Since I didn't find any python interface for in
(like __add__
for +
or __abs__
for abs
), I believe in
is hard-wired in python by using standard iterator logic, therefore it should be slower compared to the numpy
-provided np.isin
. But after I did some testing, unbelievably:
>>> a = np.int8(1)
>>> A = np.zeros(2**24, 'b')
>>> %timeit a in A
>>> %timeit np.isin(a, A)
21.7 ms ± 1.58 ms per loop (mean ± std. dev. of 7 runs, 10 loops each)

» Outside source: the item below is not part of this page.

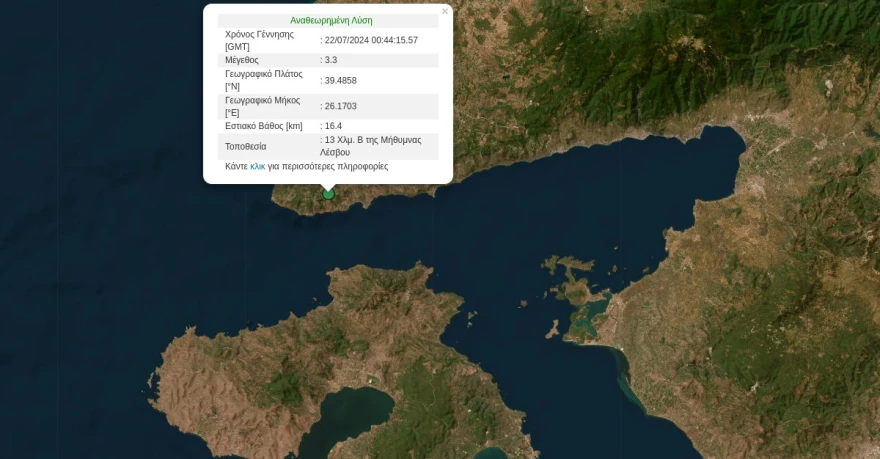Screen dimensions: 880x459
Task: Click the origin time 22/07/2024 00:44:15.57
Action: coord(371,40)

310 ms ± 20.4 ms per loop (mean ± std. dev. of 7 runs, 1 loop each)
which sais np.isin
is 10+ times slower than python in
for small data type. I also did a test for big data type
>>> a = np.ones(1, 'V256')
>>> A = np.zeros(2**22, 'V256')
>>> %timeit a in A
>>> %timeit np.isin(a, A)
129 ms ± 12.2 ms per loop (mean ± std. dev. of 7 runs, 1 loop each)

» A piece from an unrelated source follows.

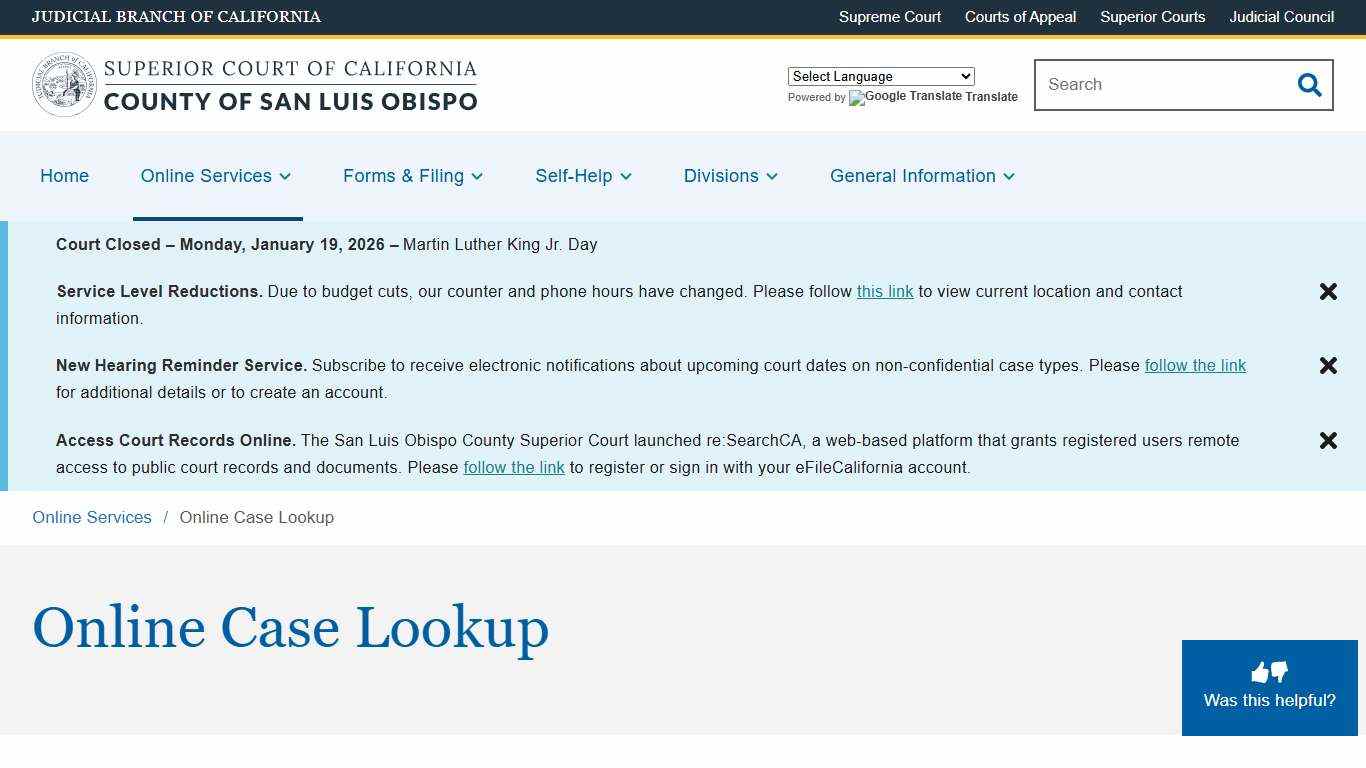
Task: Expand the Online Services menu chevron
Action: click(x=285, y=177)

10.5 s ± 184 ms per loop (mean ± std. dev. of 7 runs, 1 loop each)
which sais np.isin
is ~100 times slower.
I'm wondering what could be the reason for this. Note since a=1
while A=[0,0,...]
, the match will have to be done on the whole array. There's no such thing as "early exit" on python side.
EDIT Oh actually there is python interface for in
called __contains__
. But still why would np.isin
be way slower than np.ndarray.__contains__
?